[Extracted records]
--- START ---
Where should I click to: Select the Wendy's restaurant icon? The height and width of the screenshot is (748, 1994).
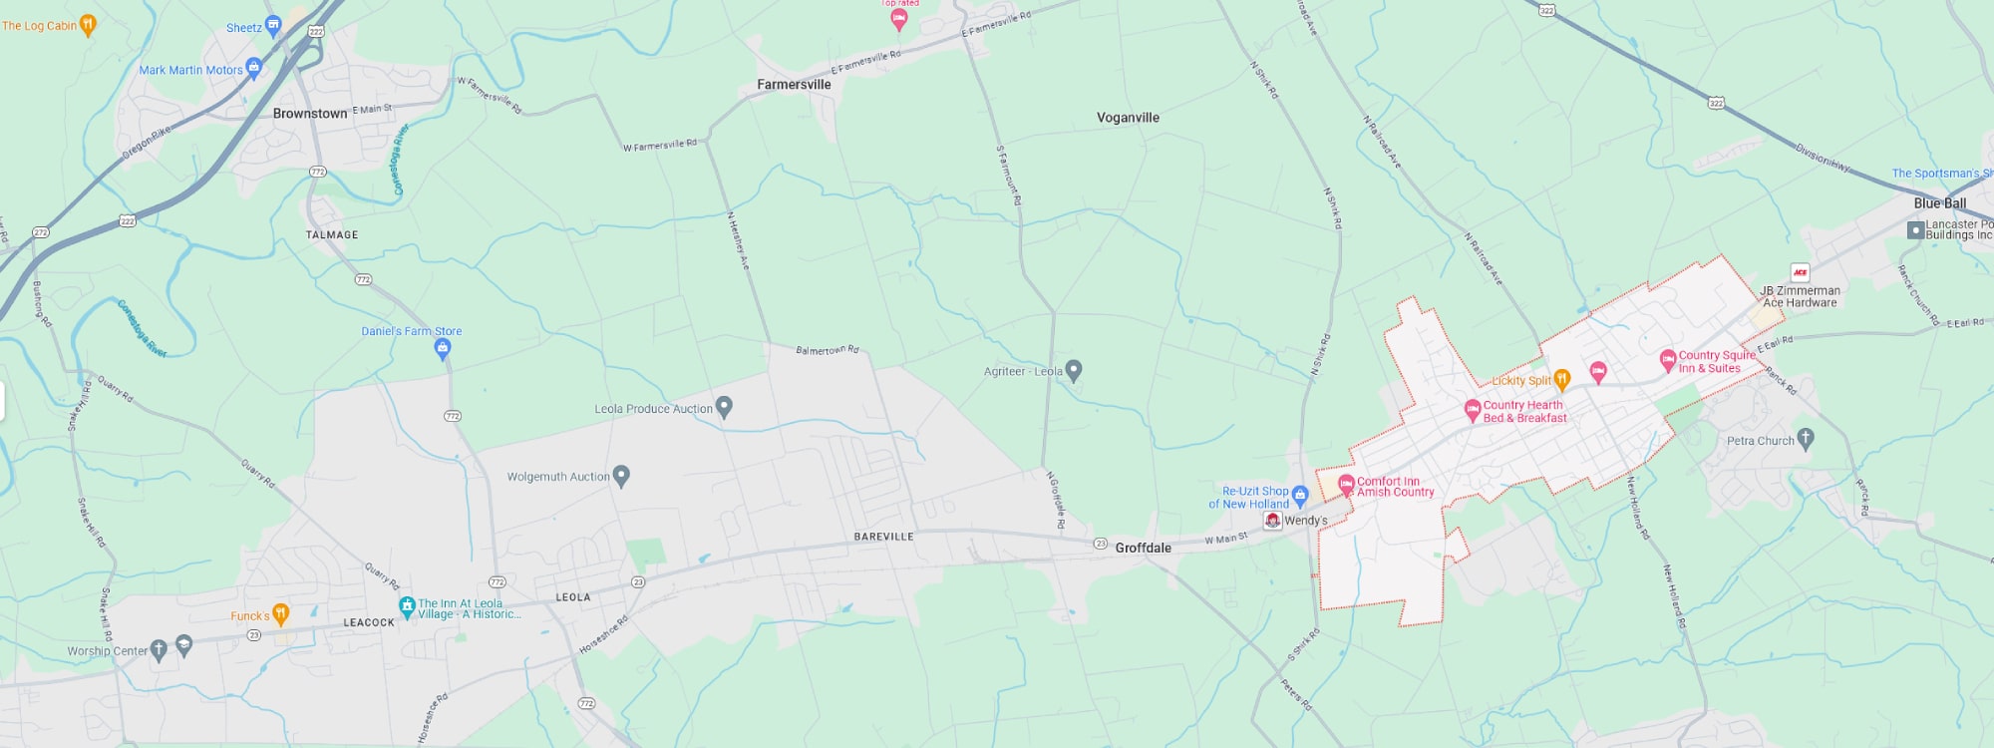click(x=1272, y=521)
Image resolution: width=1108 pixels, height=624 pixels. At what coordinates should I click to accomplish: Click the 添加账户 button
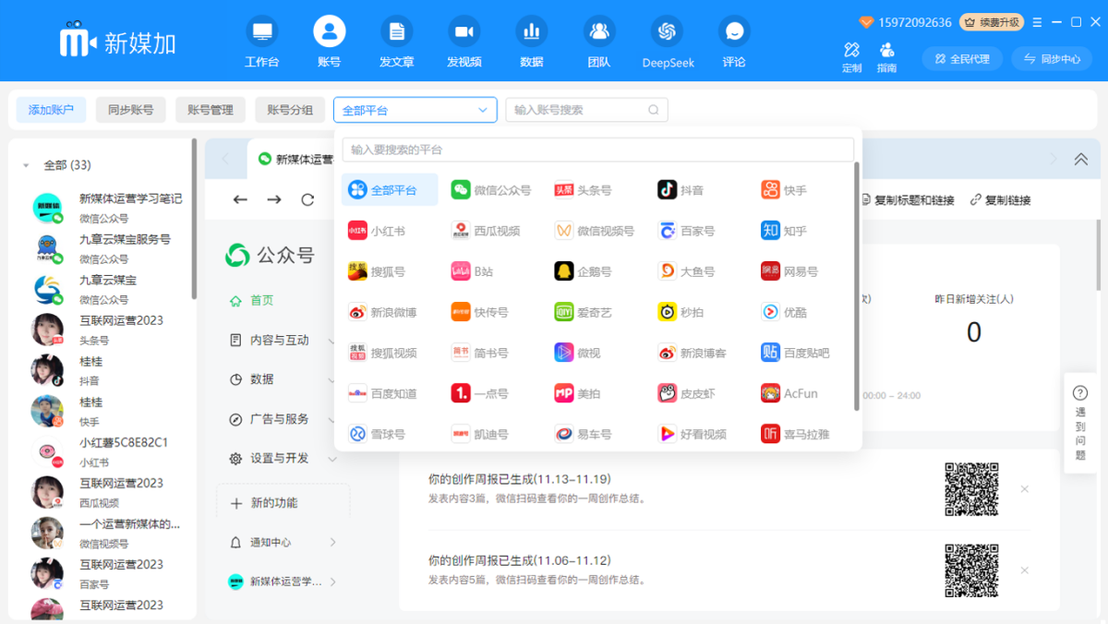click(51, 109)
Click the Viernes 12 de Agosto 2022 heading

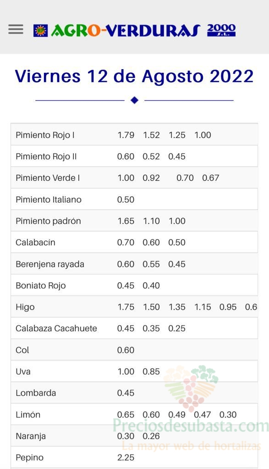[x=134, y=76]
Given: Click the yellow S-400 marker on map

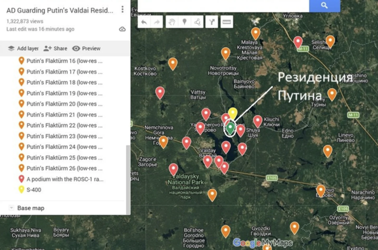Looking at the screenshot, I should click(x=233, y=113).
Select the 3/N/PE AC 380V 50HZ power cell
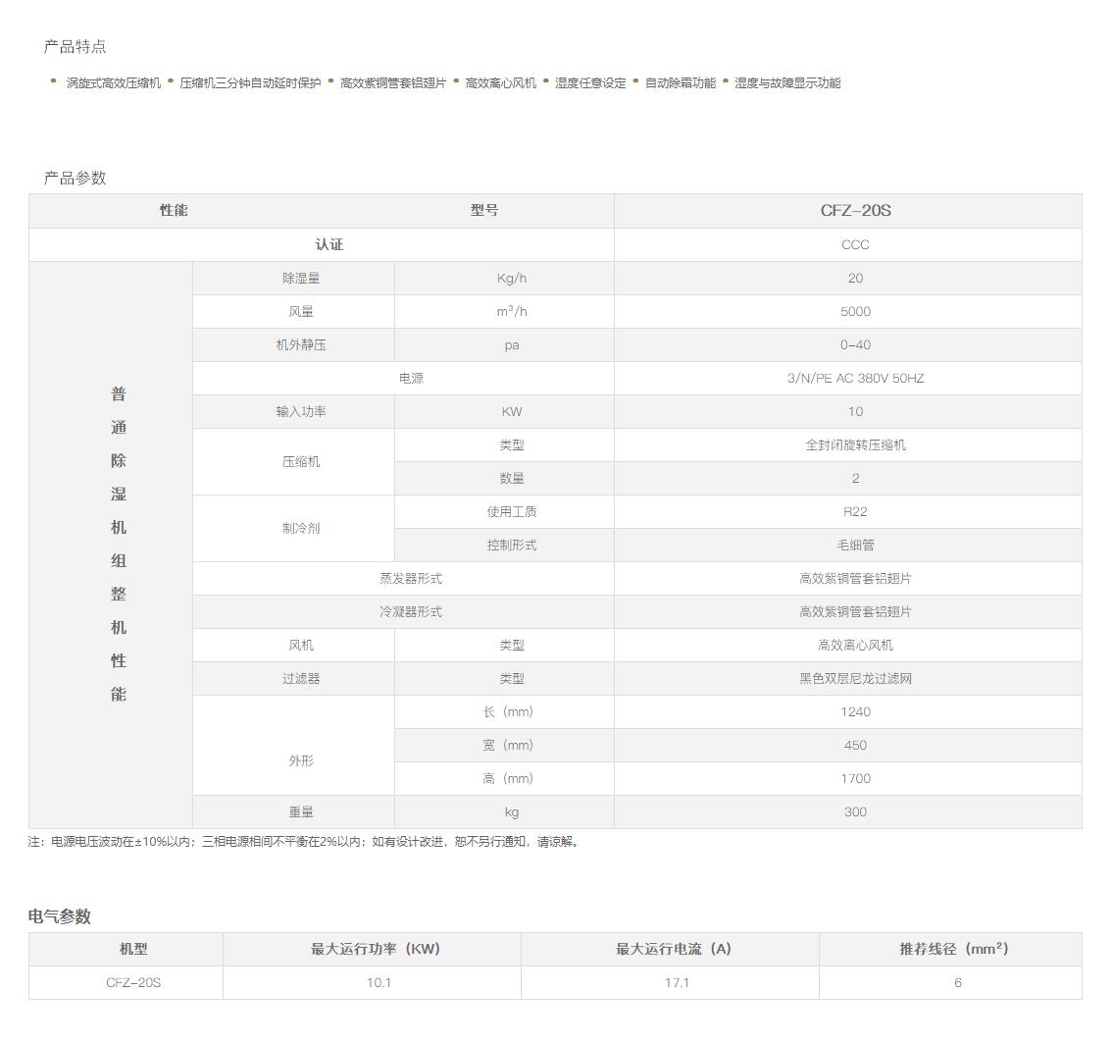Viewport: 1112px width, 1044px height. click(855, 379)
--- END ---
Retype all the entries exactly; drop the pictures.

Where should I click to: Select the Wendy's restaurant icon? The height and width of the screenshot is (748, 1994).
click(x=1272, y=521)
Image resolution: width=1108 pixels, height=624 pixels. At what coordinates should I click to accomplish: Click the 添加账户 button
click(51, 109)
Click the Viernes 12 de Agosto 2022 heading

[x=134, y=76]
Given: Click the yellow S-400 marker on map

Looking at the screenshot, I should click(x=233, y=113).
Select the 3/N/PE AC 380V 50HZ power cell
Viewport: 1112px width, 1044px height. click(855, 379)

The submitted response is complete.